Bagaimana dengan es krim yang tadi pagi?”
“Hemhh,
aku lebih suka es krim ini yah.”
“Kalau
kamu bagaimana sayang?” tanyanya lembut pada gadis semata wayangnya itu.
“Hemhh,
aku suka yah es krim yang ini. Ada rasa blueberry dan sedikit coklat serta ada
rasa buah kecut lainnya. Aku tidak tahu apa tapi itu sangat enak yah, sungguh
aku rasa ini es krim paling enak yang pernah Ayah buat.”
Ayahnya
hanya tersenyum. Ia tahu bahwa Carisya memiliki bakat luar biasa dalam mengecap
makanan. Gadis mungil itu bisa mengetahui dengan rinci bahan dan teknik pembuatan
sebuah makanan hanya dengan mencicipinya
Laki-laki itu lantas menghampiri
tumpukan kardus di sudut ruangan.
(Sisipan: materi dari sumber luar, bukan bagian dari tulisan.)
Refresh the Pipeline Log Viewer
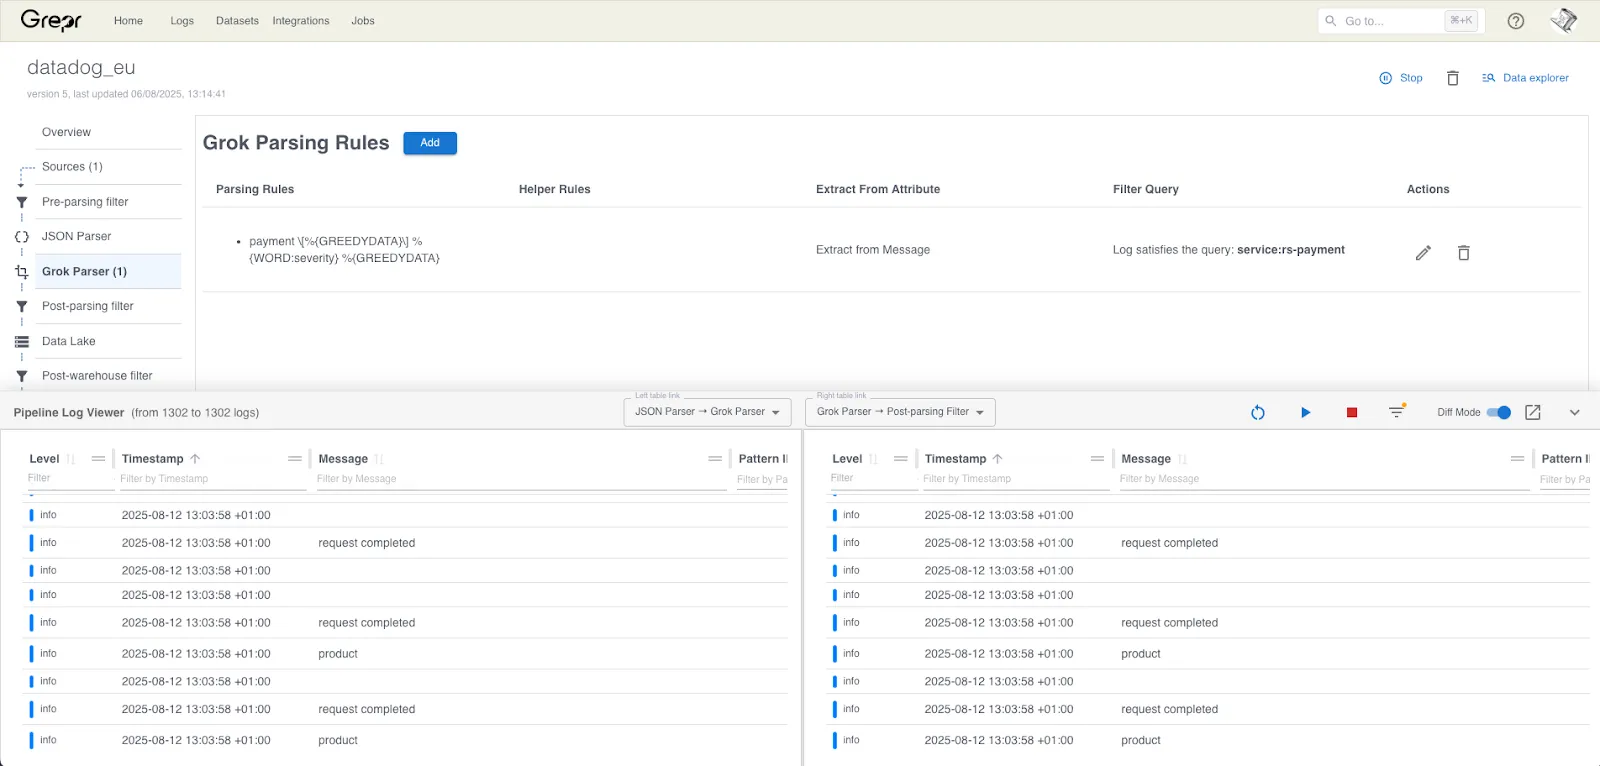tap(1258, 412)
Diangkatnya beberapa kardus dan dibukanya. Carisya
datang menghampirinya dan ikut membuka kardus lainnya. Sebuah sweater rajut,
gantungan unik berbentuk boneka pasangan yang terbuat dari serabut kelapa dan
tutup cup es krim berwarna pink yang ditaruh dalam bingkai kecil berwarna hitam
menarik
perhatiannya.
“Waaah,
ayah ini lucu sekali. Tapi ini kenapa ini ditaruh dalam bingkai?”
Laki-laki
muda berkacamata itu lantas membalikan badannya. Ia tersentak melihat benda di
tangan Carisya. Ia terdiam. Pikirannya menerawang jauh ke masa lalu … sebuah
masa penuh kenangan.
Burung-burung berkicau menyapa hari.
Bermain-main dengan hembusan angin. Satu dua kerbau mulai berjalan di atas
hamparan sawah hijau. Gunung biru berdiri kokoh di belakang mereka. Tiga anak itu berlari menghampiri sebuah
danau. Dua dari mereka adalah laki-laki.
“Aku
luluuus.” teriak seorang anak
“Aku juga
luluuuus.”teriak anak lainnya
Sementara
itu, satu anak lainnya hanya tersenyum melihat tingkah laku kedua temannya.
“Setelah
ini aku akan pergi ke Bandung untuk melanjutkan SMA.” ujar salah seorang anak
“Aku juga
akan pergi ke Jakarta, ikut kakakku.” sahut si gadis.
Anak
laki-laki yang hanya tersenyum itu tersenyum dengan lebih lebar
“Mas,
kamu akan melanjutkan sekolah disini?” tanya si gadis
“Hemhh,
aku belum tau fa. Bahkan, aku belum tau aku bisa sekolah atau tidak.” sahutnya
Hari demi
hari berlalu. Tibalah hari saat Alifa dan Azwar harus pergi ke kota untuk
melanjutkan pendidikan. Alifa memberikan sebuah sweater rajut pada Dimas
temannya.
“Mas, aku
mungkin akan pergi dalam waktu yang cukup lama. Kakakku berniat menguliahkan
aku di Jakarta. Entah kapan aku akan kembali. Ini untukmu. Aku rajut sendiri
dari tahun lalu hehe.”
Dimas
tak sanggup berkata apa-apa. Ia, Alifa dan Azwar adalah teman dekat sejak
kecil. Tak pernah satu haripun mereka lewati tanpa bermain bersama. Alifa
adalah orang spesial bagi Dimas. Sayangnya Dimas tidak pernah tahu apakah
dirinya juga berarti sama di hati Alifa. Dimas mengantar kepergian dua temannya
itu hingga ke terminal. Mereka berjanji bertemu lagi empat tahun dari sekarang.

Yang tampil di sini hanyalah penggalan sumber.